输出是这样(我的图像尺寸为2 X 3600):

_________________________________________________________________
Layer (type)                 Output Shape              Param #
=================================================================
conv2d_1 (Conv2D)            (None, 2, 3600, 32)       128
_________________________________________________________________
conv2d_2 (Conv2D)            (None, 2, 1800, 32)       3104
_________________________________________________________________
max_pooling2d_1 (MaxPooling2 (None, 2, 600, 32)        0
_________________________________________________________________
conv2d_3 (Conv2D)            (None, 2, 600, 64)        6208
_________________________________________________________________
conv2d_4 (Conv2D)            (None, 2, 300, 64)        12352
_________________________________________________________________
max_pooling2d_2 (MaxPooling2 (None, 2, 100, 64)        0
_________________________________________________________________
conv2d_5 (Conv2D)            (None, 2, 100, 128)       24704
_________________________________________________________________
conv2d_6 (Conv2D)            (None, 2, 50, 128)        49280
_________________________________________________________________
max_pooling2d_3 (MaxPooling2 (None, 2, 16, 128)        0
_________________________________________________________________
flatten_1 (Flatten)          (None, 4096)              0
_________________________________________________________________
dense_1 (Dense)              (None, 1024)              4195328
_________________________________________________________________
dense_2 (Dense)              (None, 1024)              1049600
_________________________________________________________________
dense_3 (Dense)              (None, 3)                 3075
=================================================================
Total params: 5,343,779
Trainable params: 5,343,779
Non-trainable params: 0

现在,我要保留的重量是扁平的,并用LSTM替换密集层以训练添加的LSTM零件。

我刚刚写道:

# freeze model
base_model = cnn_model(input_shape=(2, 3600, 1))

#base_model = cnn_model
base_model.trainable = False

# Adding the first lstm layer
x = LSTM(1024,activation='relu',return_sequences='True')(base_model.output)
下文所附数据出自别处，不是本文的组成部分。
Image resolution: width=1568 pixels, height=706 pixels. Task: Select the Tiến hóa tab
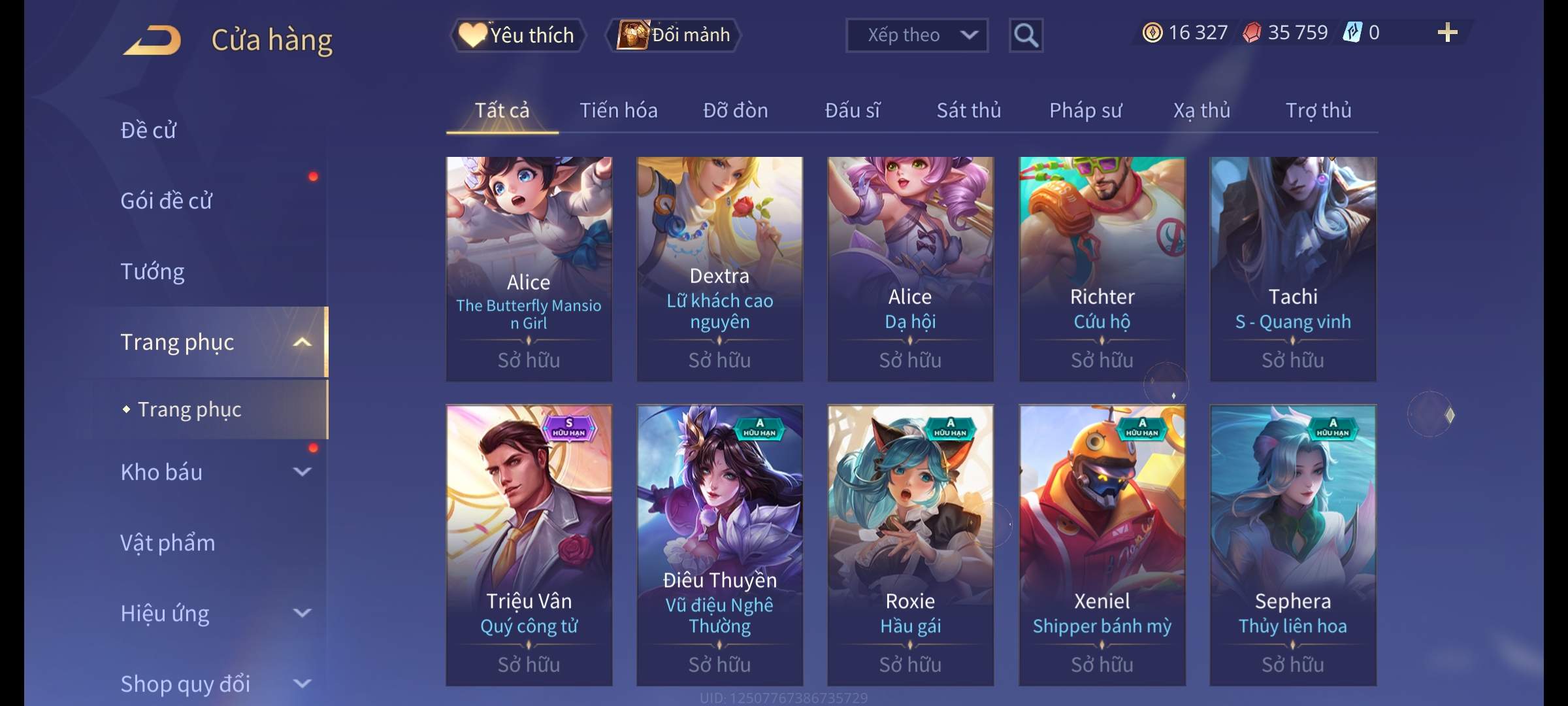point(619,110)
# Adding the second lstm layer
x = LSTM(1024, activation='relu',return_sequences='False')(x)

# Adding the output
output = Dense(3,activation='linear')(x)

# Final model creation
model = Model(inputs=[base_model.input], outputs=[output])

但是我得到了:

base_model = cnn_model(input_shape=(2, 3600, 1))
TypeError: __call__() missing 1 required positional argument: 'inputs'

我知道我必须在Flatten层中理想地添加TimeDistributed,但是我不知道该怎么做。 此外,我不确定base_model.trainable = False是否确实符合我的要求。 你能帮我做这份工作吗?

非常感谢您!

1 个答案:

答案 0 :(得分:0)

您不能直接从Flatten()中获取输出,LSTM需要2维特征(时间,滤波器)。您必须重塑张量。

您可以在展平(最大池)之前从该层获取输出,假设该层在模型中具有索引i,我们可以从该层获取输出并根据需要对输出进行整形,将其传递给LSTM。

before_flatten = base_model.layers[i].output # i is the index of the layer from which you want to take the model output

conv2lstm_reshape = Reshape((-1, 2))(before_flatten) # you have to select it, the temporal dim and filters

# Adding the first lstm layer
x = LSTM(1024,activation='relu',return_sequences='True')(conv2lstm_reshape)

# Adding the second lstm layer
x = LSTM(1024, activation='relu',return_sequences='False')(x)

# Adding the output
output = Dense(3,activation='linear')(before_flatten)

# Final model creation
model = Model(inputs=[base_model.input], outputs=[output])

model.summary()